Extracted records
---
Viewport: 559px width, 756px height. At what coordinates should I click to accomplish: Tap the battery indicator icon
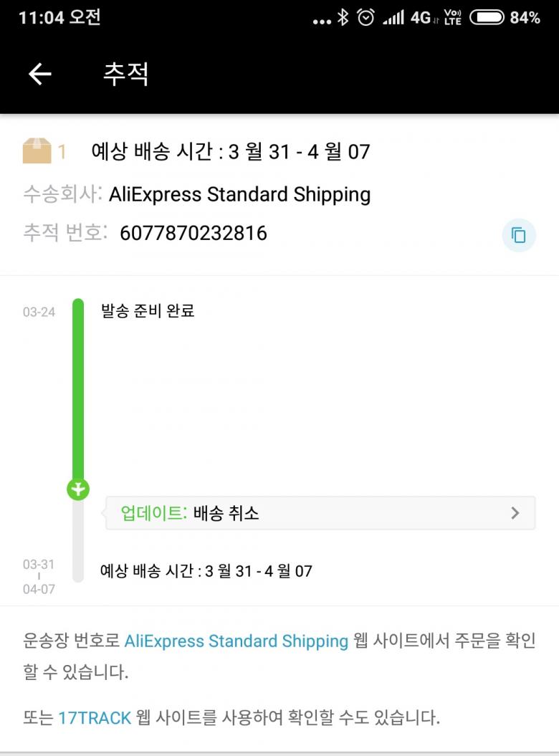[x=487, y=18]
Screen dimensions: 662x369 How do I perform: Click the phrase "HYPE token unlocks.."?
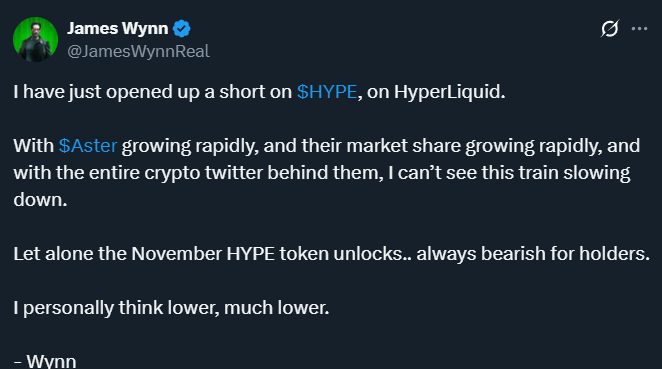(319, 254)
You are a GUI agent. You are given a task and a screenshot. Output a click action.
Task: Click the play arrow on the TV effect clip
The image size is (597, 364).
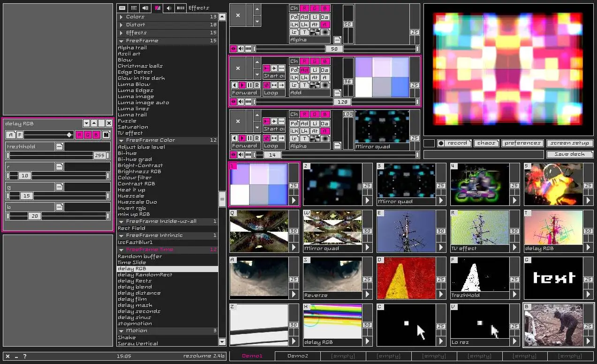pyautogui.click(x=514, y=247)
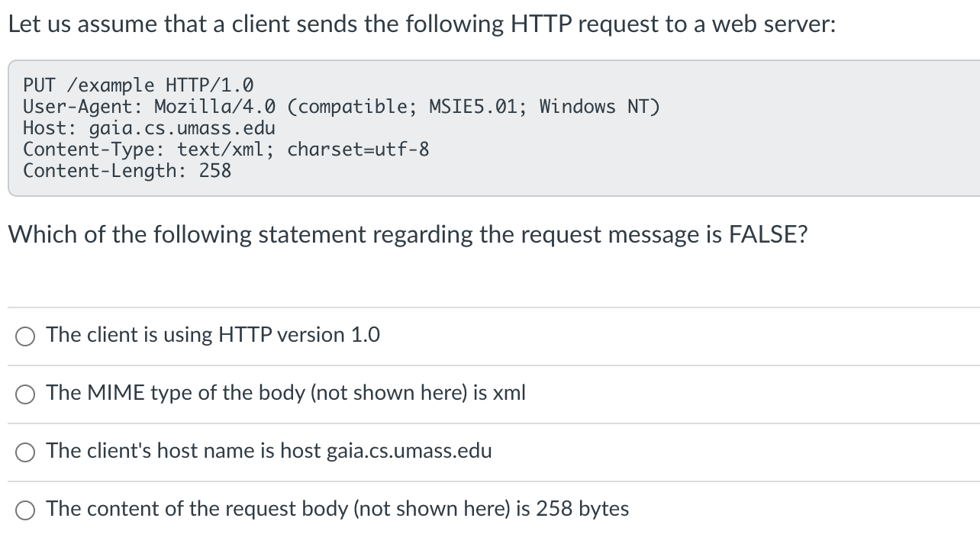Click the answer text mentioning host gaia.cs.umass.edu

(269, 451)
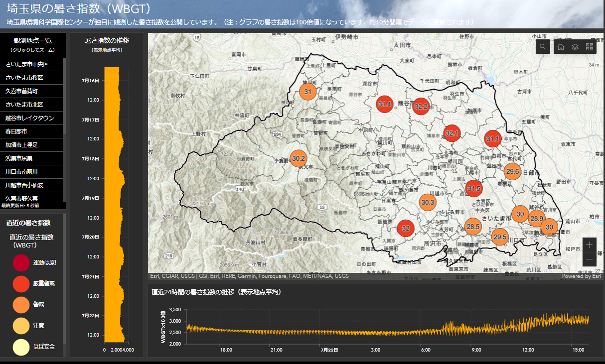Click the 31.5 red map marker
The width and height of the screenshot is (605, 364).
474,189
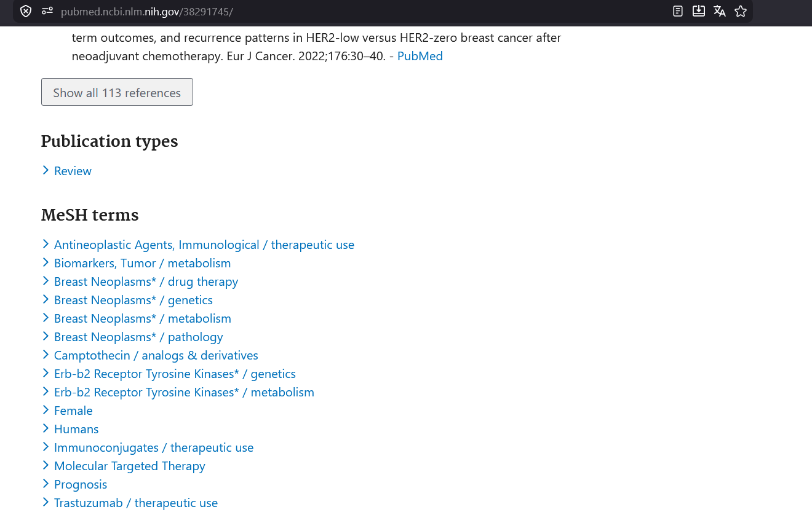This screenshot has width=812, height=523.
Task: Open the PubMed link for Eur J Cancer reference
Action: click(420, 57)
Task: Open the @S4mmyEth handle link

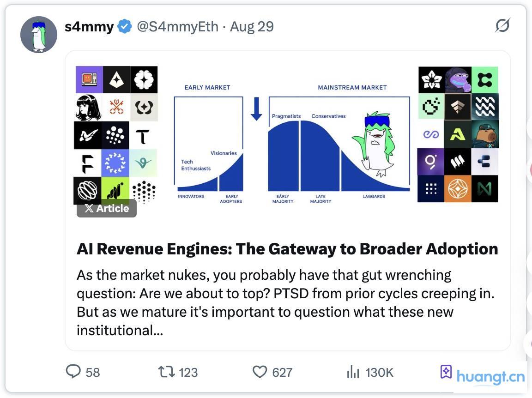Action: click(x=177, y=27)
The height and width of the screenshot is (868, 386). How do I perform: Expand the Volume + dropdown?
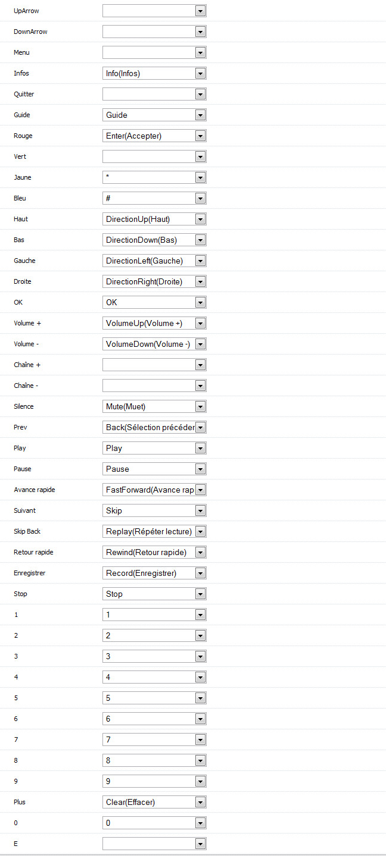coord(154,323)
---
_Task_. Please set down the data above exactly as given, leaving every picture out.

_Result_.
Viewport: 559px width, 756px height. At what coordinates should I click to accomplish: Tap the battery indicator icon
[x=487, y=18]
Screen dimensions: 662x369 How do I perform: Click the phrase "HYPE token unlocks.."?
(319, 254)
You are a GUI agent. You are given a task and a screenshot. Output a click action.
Task: Click the play arrow on the TV effect clip
The image size is (597, 364).
pyautogui.click(x=514, y=247)
Click the answer text mentioning host gaia.cs.umass.edu

(269, 451)
Click the 31.5 red map marker
The width and height of the screenshot is (605, 364).
474,189
This screenshot has width=812, height=523.
Task: Open the PubMed link for Eur J Cancer reference
Action: click(420, 57)
Task: Open the @S4mmyEth handle link

Action: click(x=177, y=27)
The height and width of the screenshot is (868, 386). How do I perform: Expand the Volume + dropdown?
coord(154,323)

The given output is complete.